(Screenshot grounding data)
-- Opening Marker --

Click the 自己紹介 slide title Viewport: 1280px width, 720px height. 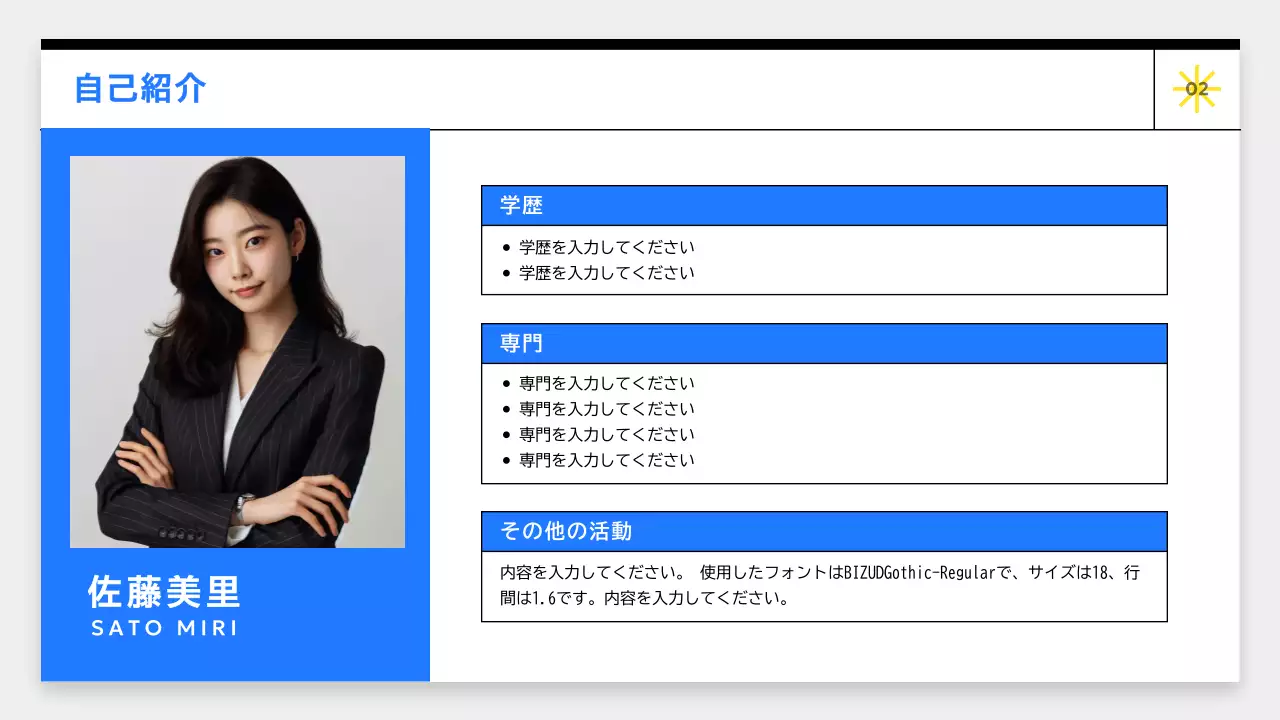(140, 89)

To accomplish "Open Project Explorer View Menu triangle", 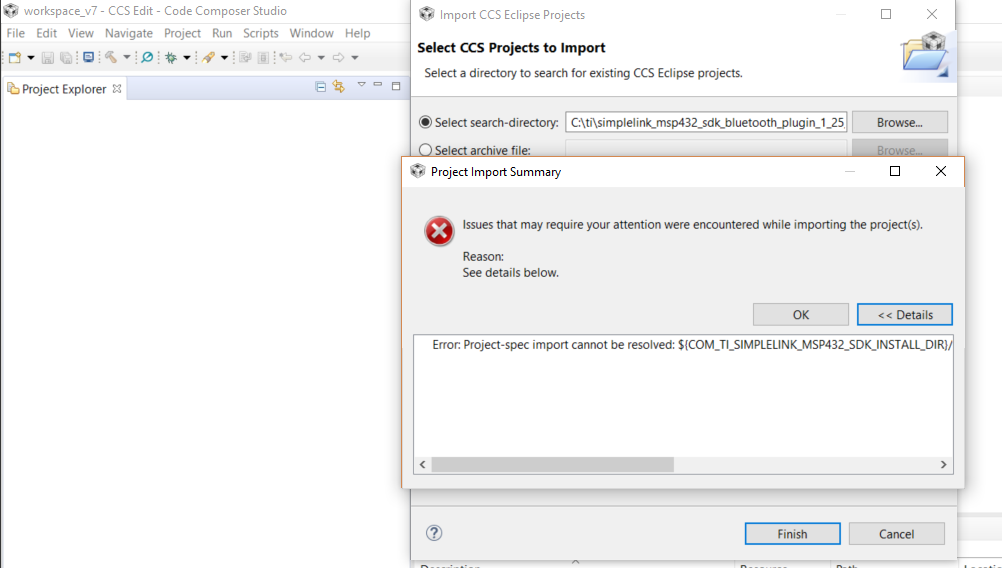I will pyautogui.click(x=361, y=85).
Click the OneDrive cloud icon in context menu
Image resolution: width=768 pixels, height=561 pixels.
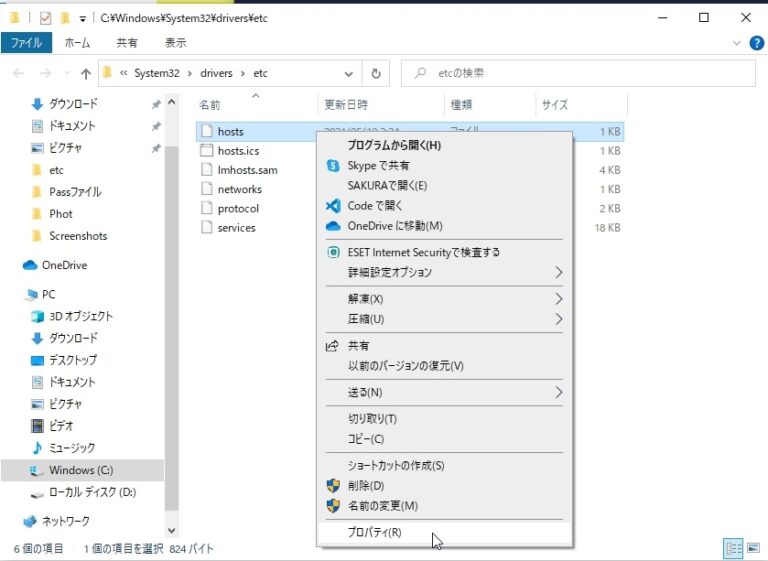(x=333, y=225)
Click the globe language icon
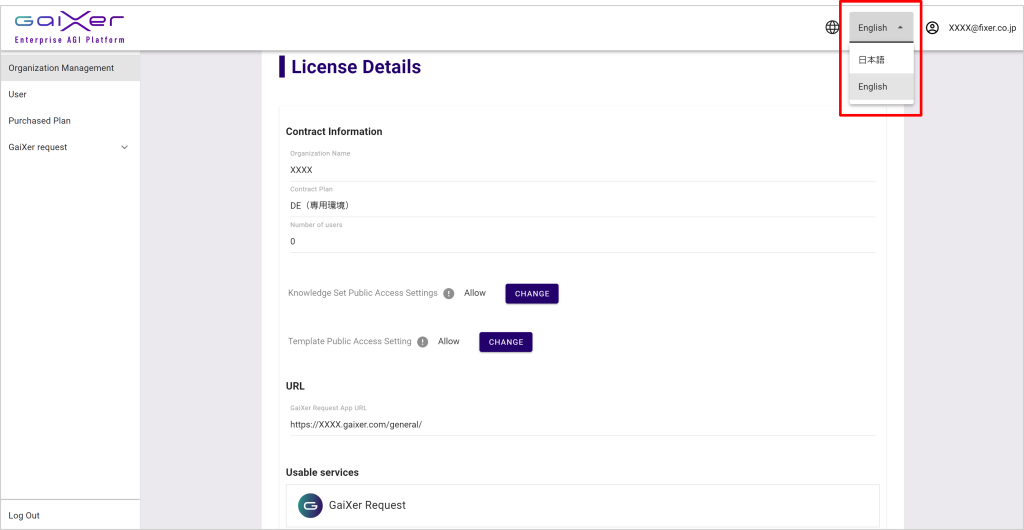Screen dimensions: 1024x530 click(x=832, y=28)
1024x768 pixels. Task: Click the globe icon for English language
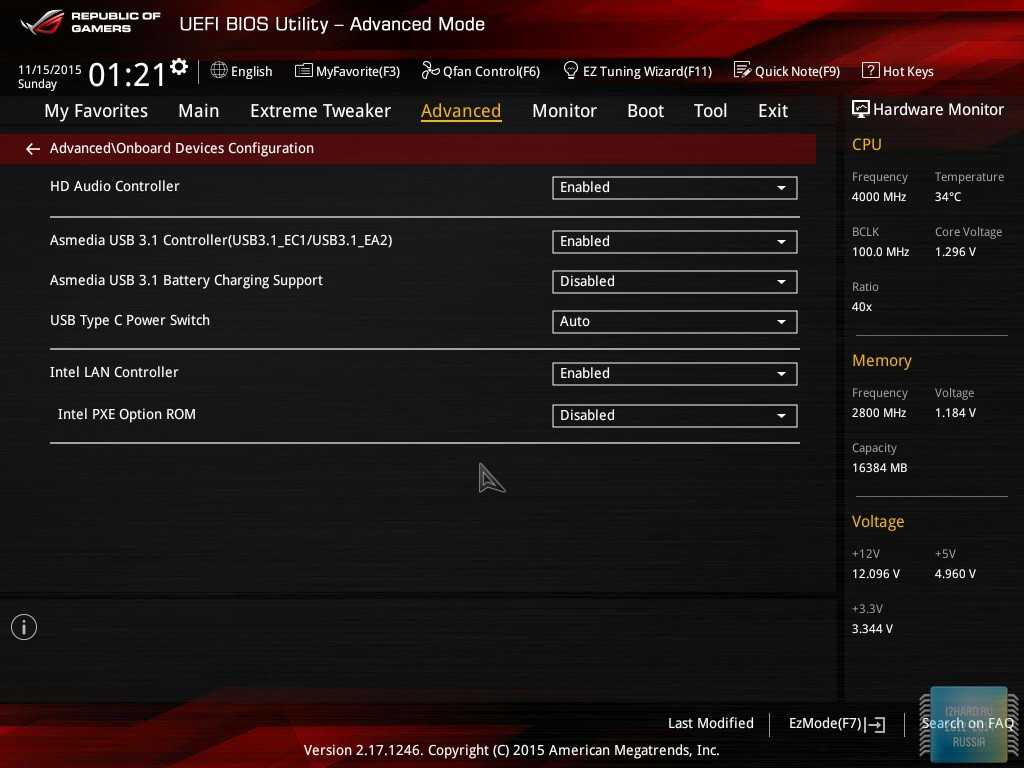pyautogui.click(x=219, y=71)
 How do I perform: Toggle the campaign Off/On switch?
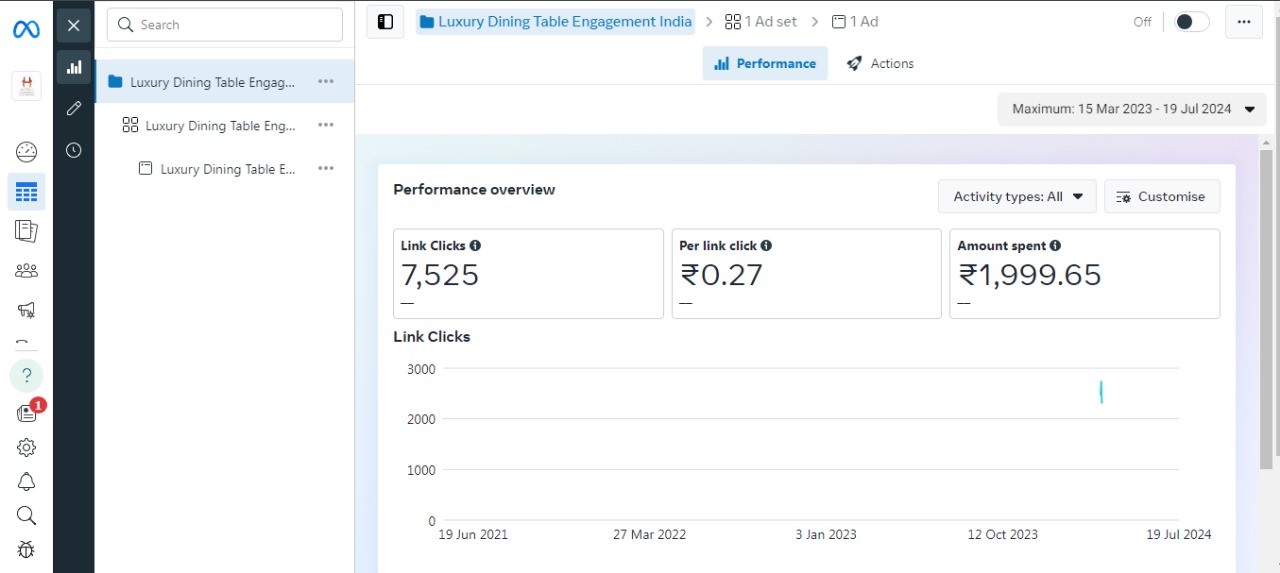coord(1190,22)
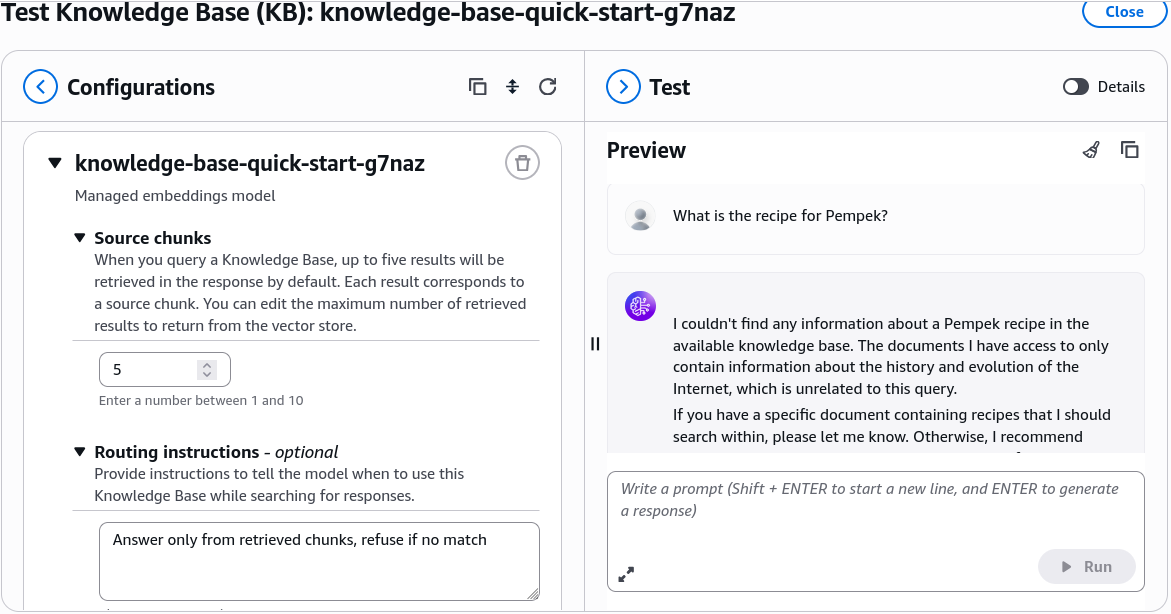Click the routing instructions text area
The height and width of the screenshot is (614, 1171).
click(319, 561)
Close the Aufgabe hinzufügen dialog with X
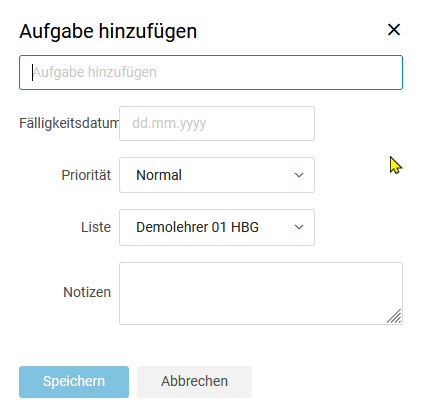The height and width of the screenshot is (412, 424). [394, 30]
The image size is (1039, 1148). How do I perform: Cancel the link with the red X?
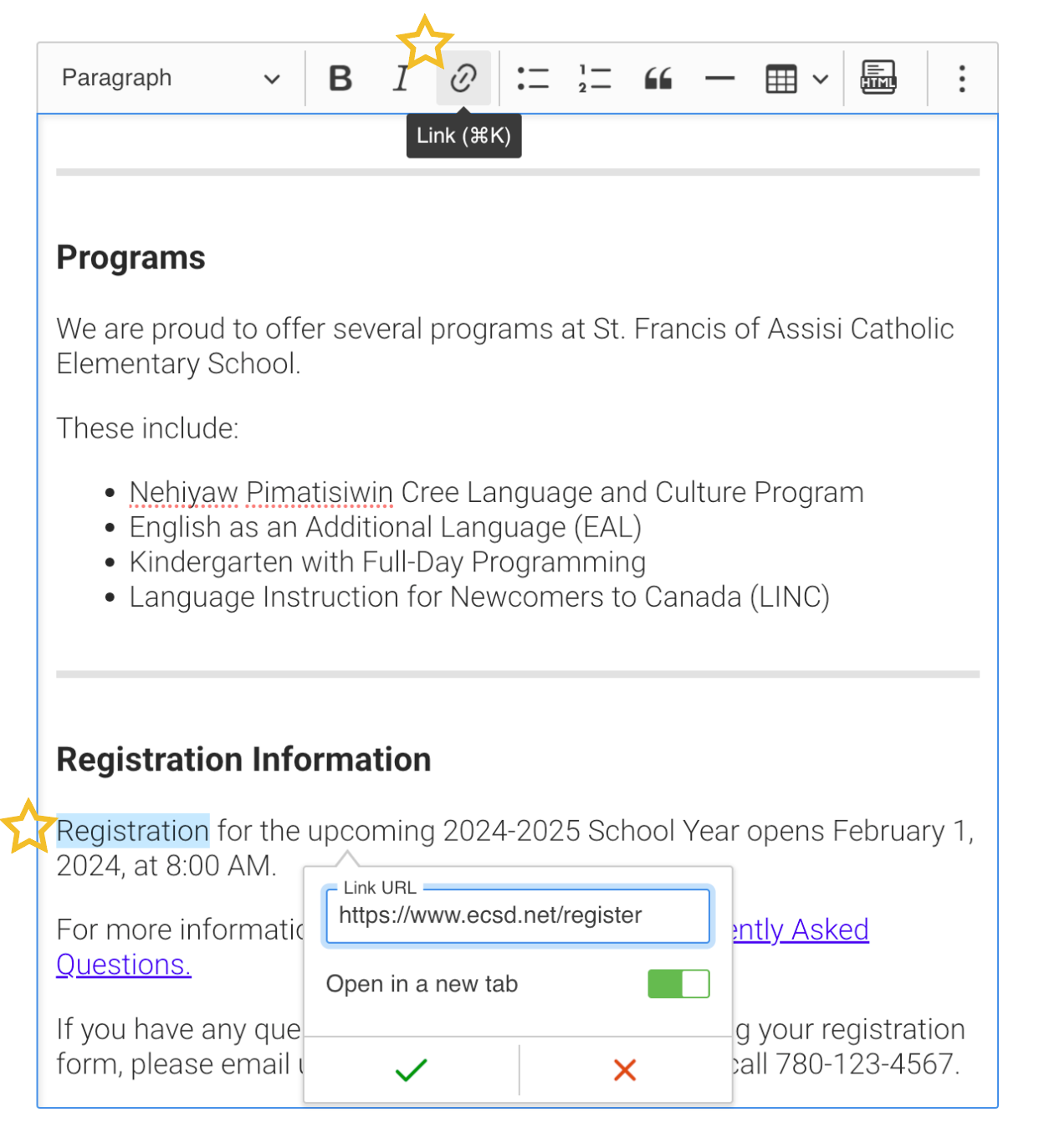pyautogui.click(x=625, y=1069)
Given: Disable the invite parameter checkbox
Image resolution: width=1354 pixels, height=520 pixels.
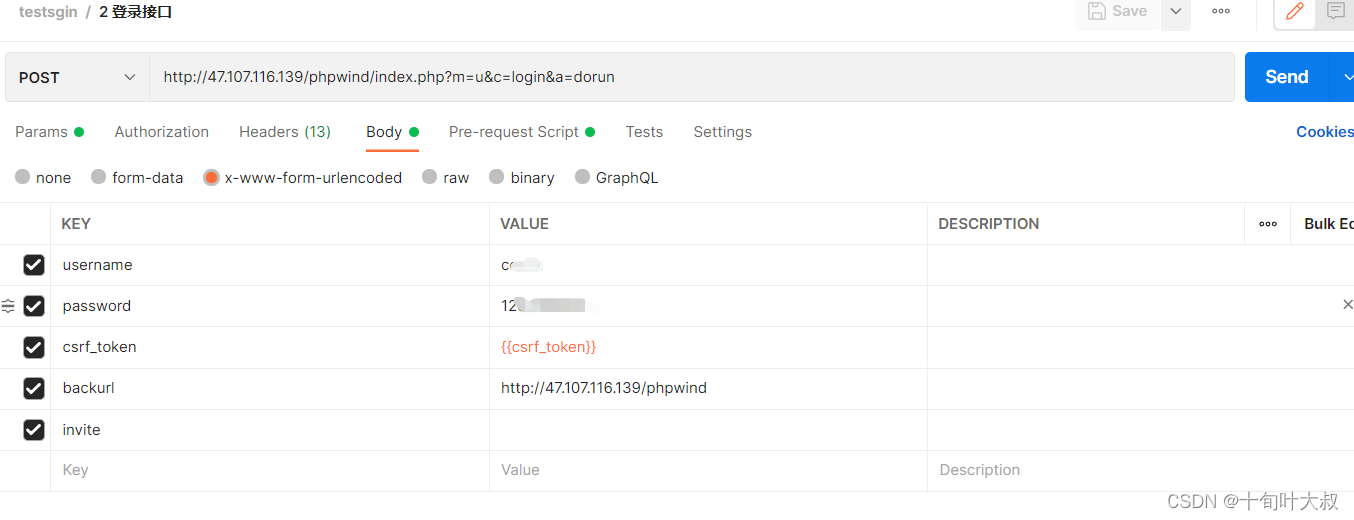Looking at the screenshot, I should pyautogui.click(x=34, y=430).
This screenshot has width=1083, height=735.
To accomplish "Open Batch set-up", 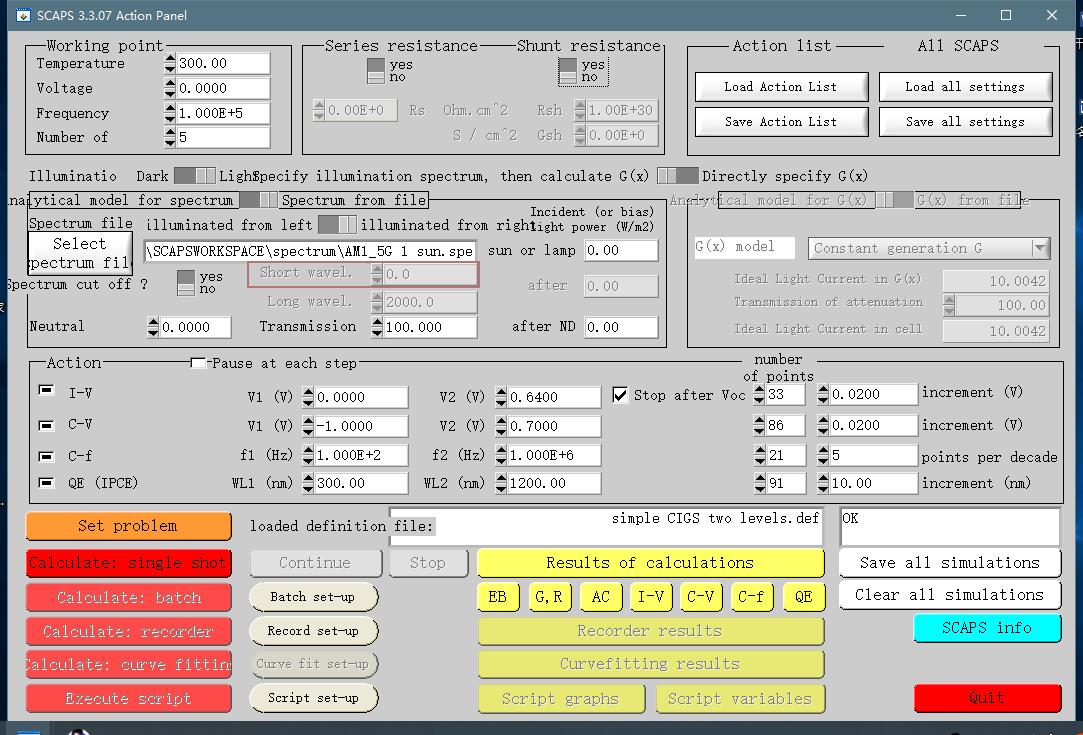I will [313, 597].
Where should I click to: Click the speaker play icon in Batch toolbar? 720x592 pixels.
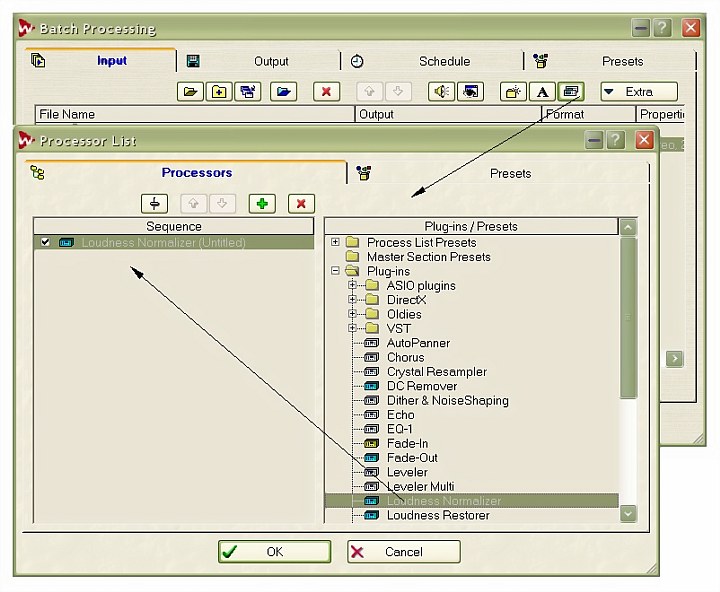click(x=441, y=91)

-- Closing Marker --

▶ [About this task]: Reproduce exactly the lines above from the one with "Where should I" through the last line of the data, keeping both ends and dropping the pictures.

▶ [Expected answer]:
Where should I click to: Click the speaker play icon in Batch toolbar? 720x592 pixels.
click(x=441, y=91)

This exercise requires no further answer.